The humble robots.txt file has been around since 1994, but in 2026 it's more important than ever. With AI companies crawling the web to train their models, you now need to decide not just which search engines can index your content, but which AI systems can learn from it.

This guide covers everything you need to know to create a robots.txt file that works for both traditional search crawlers and the new wave of AI bots. Plus, we've built a free robots.txt generator to make the process even easier.

robots.txt file structure showing how to block AI bots and allow search engines

What Is robots.txt and Why Does It Matter?

A robots.txt file is a plain text file placed at the root of your website (e.g., https://example.com/robots.txt) that tells web crawlers which pages or sections of your site they can or cannot access.

Important: robots.txt is a directive, not a security measure. Well-behaved bots follow it, but malicious scrapers ignore it. Think of it as a "please do not disturb" sign rather than a lock.
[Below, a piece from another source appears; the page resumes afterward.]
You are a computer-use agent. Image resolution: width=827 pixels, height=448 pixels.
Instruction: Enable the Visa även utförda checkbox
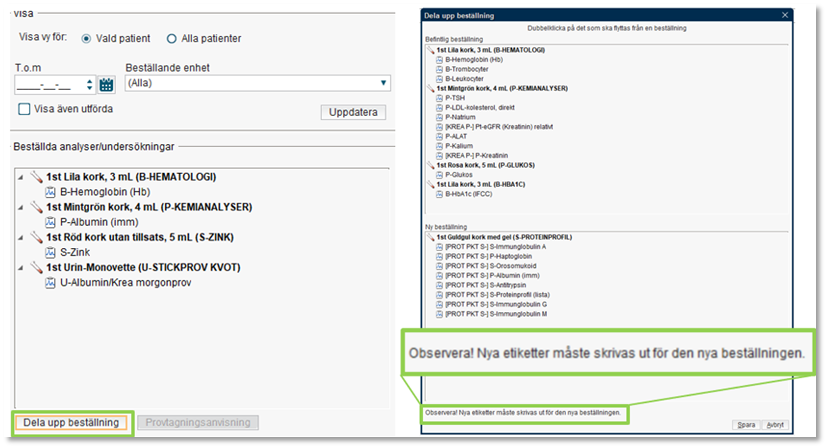(25, 109)

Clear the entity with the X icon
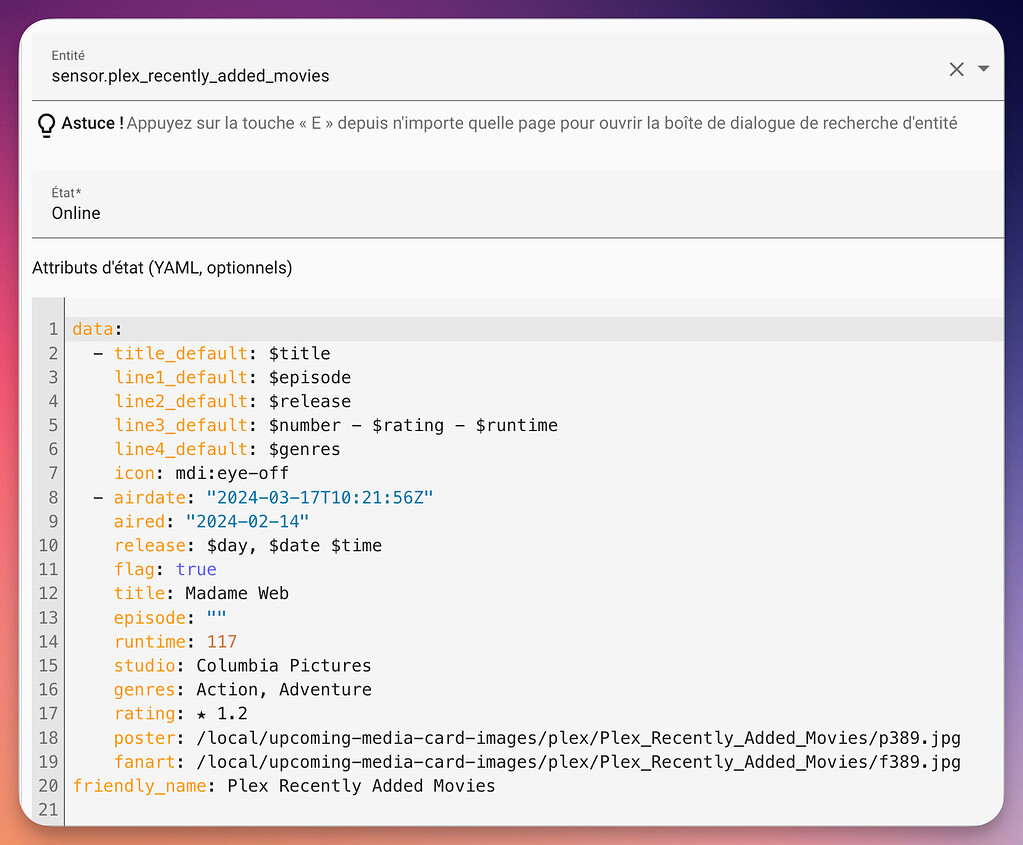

Why It Matters More in 2026

Three major shifts have made robots.txt crucial:

  1. AI training data — Companies like OpenAI, Anthropic, Google, and others crawl websites to train large language models. Your content could be used without compensation.
  2. Server resources — Aggressive AI crawlers can hammer your server with requests, costing you bandwidth and degrading performance.
  3. Content licensing — Publishers now need granular control over who can use their content and how.

Basic robots.txt Syntax

Before you generate robots.txt files, you need to understand the basic directives:

User-agent

Specifies which crawler the rules apply to. Use * for all bots:

User-agent: *
Disallow: /private/

User-agent: Googlebot
Allow: /

Disallow and Allow

Disallow blocks access to a path. Allow permits access (useful for exceptions):

User-agent: *
Disallow: /admin/
Disallow: /api/
Allow: /api/public/

Sitemap

Points crawlers to your XML sitemap for better indexing:

Sitemap: https://example.com/sitemap.xml

Crawl-delay

Requests a delay between requests (in seconds). Not all bots respect this:

User-agent: *
Crawl-delay: 10

AI Bots You Should Know About

To create robots.txt rules for AI crawlers, you first need to know their user-agent strings. Here are the major ones:

Bot NameUser-agentCompanyPurpose
GPTBotGPTBotOpenAITraining data for GPT models
ChatGPT-UserChatGPT-UserOpenAIReal-time browsing in ChatGPT
ClaudeBotClaudeBotAnthropicTraining data for Claude
Claude-WebClaude-WebAnthropicReal-time web access in Claude
Google-ExtendedGoogle-ExtendedGoogleGemini/Bard training (separate from search)
BytespiderBytespiderByteDanceTraining data for TikTok AI
PerplexityBotPerplexityBotPerplexity AIAI search engine
AmazonbotAmazonbotAmazonAlexa answers and AI training
FacebookBotFacebookBotMetaAI training for Meta products
cohere-aicohere-aiCohereTraining enterprise AI models
Applebot-ExtendedApplebot-ExtendedAppleApple Intelligence training

Should You Let AI Bots Crawl Your Site in 2026?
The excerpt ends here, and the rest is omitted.